As I ask myself various questions around my future courtyard garden plans, more than one of the answers start with, “It depends what I decide about the potager ... .” Between that ongoing discussion and dipping into Homegrown lately, I’ve been thinking a lot about my previous vegetable gardens and thought the middle of December might be a good time to show them to you! And share some of what they’ve taught me. There have been three potagers in my past but we’ll only visit two here, since there are effectively no photos of the first one. Suffice to say that was in my very first garden, behind a little rented house in the town of Napa, and consisted of a hodgepodge of half-barrels and pots with various things sticking out of them. But while it wasn’t picturesque, I grew amazing vegetables there, including the best carrots I’ve ever tasted in my life. So lesson #1 was that looks don’t really matter — it’s worthwhile to grow what you can where you can, in whatever you can, even if that’s a single pot of lettuces on a stoop.
That said, in my opinion there are few things in the world more visually appealing than a tidily arranged, abundantly planted kitchen garden, and I had dreamt of having one long before I ever tried my hand at gardening. I have copious tearsheets of beauties, collected over decades, and lots more inspiring photos pinned on Pinterest over the years. So when we found ourselves in possession of a big overgrown mess behind the house we moved to after Napa, my very first thought was about where my vegetable garden would go. And that’s the one I’ll show you today—
CALIFORNIA KITCHEN GARDEN

When I say overgrown mess, I’m understating the situation, as you can see above. It was bad when we got there and had gotten worse while we did first things first. I honestly didn’t know quite how bad an untended lot could become before I took responsibility for this one. And I paid for letting it get worse with days and weekends of my life on my knees separating trash from weeds and removing both. But eventually we got it cleared and leveled.



My husband made the L-shaped bed in the corner using rocks found beneath the overgrowth. That’s a little plum tree peeking in from the right edge of the photo, which we found engulfed in a giant shrub of some kind, and we had three more fruit trees: lemon, persimmon (which the squirrels always got) and Saturn peach. I was apparently so eager to get vegetables going that I planted the raised beds — which we just made from 8 planks from the hardware store nailed together, with rebar pounded in at the corners — before we even got the gravel down. But gravel we did.


We also added supports and chicken wire for the morning glory on the back fence to climb even higher. I unapologetically love morning glory, and it was so beautiful when that all filled in.
The rock bed was 2.5' or 3' deep and only got enough sun for vegetables along the one side of the L, so that was maybe 25 sq ft of planting space. I’m pretty sure the raised beds were 6' square, so another 36 ft each, for a total of about 100 sq ft of veg planting space, which proved to be more than the two of us needed. I would mix up the planting plan every season, but it kept getting simplified down to just the things we were most likely to successfully put to use.
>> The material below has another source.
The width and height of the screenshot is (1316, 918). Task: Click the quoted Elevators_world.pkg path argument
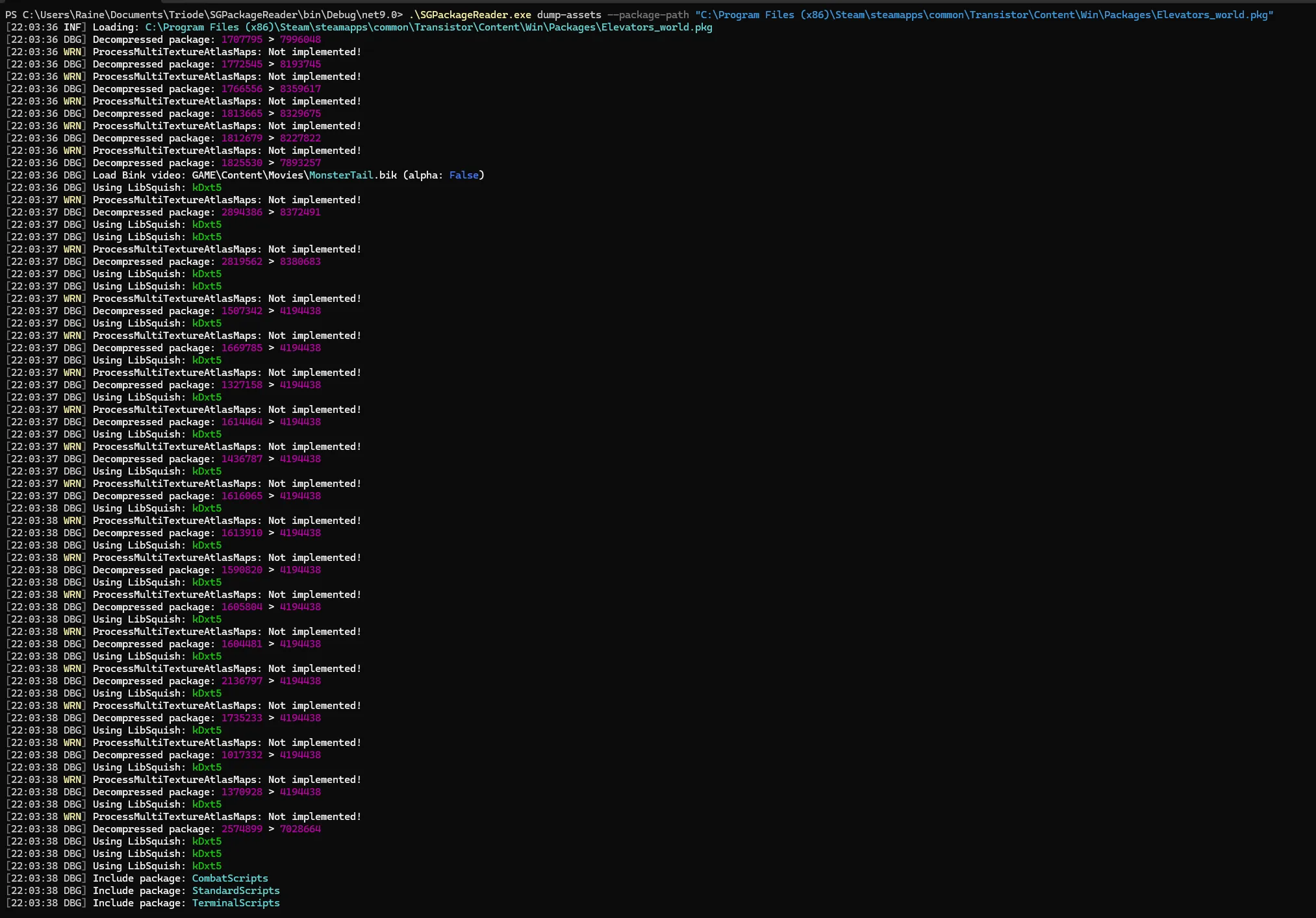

Scraps of old potager planting plans.
I don’t seem to have any pictures (this was mostly pre-iPhone) with summer crops in full swing, but there were tomatoes and pole beans and lots of other things. The gravel pics above appear to have been taken just when the spring/summer seedlings were sprouting while the favas hadn’t been harvested yet. But my favorite moment every year was putting in the winter crops — poking fat fava seeds and garlic cloves and onion sets into the dirt, knowing they’d need nothing from me until spring.

My memories of this vegetable garden are all about the fava beans, my very favorite thing to grow. And to eat. Everything about them is so lovely, and harvesting and shelling them when the time came was a meditation for me, not a chore.



Oddly, I don’t think I’ve eaten a fava bean since we said goodbye to this garden, and definitely wasn’t able to grow them in my Florida potager, which I’ll show you soon. (Spoiler alert: I scaled it down.)

And one of these days I’ll also show you more of the Befores and Afters from the rest of this garden. It was pretty great.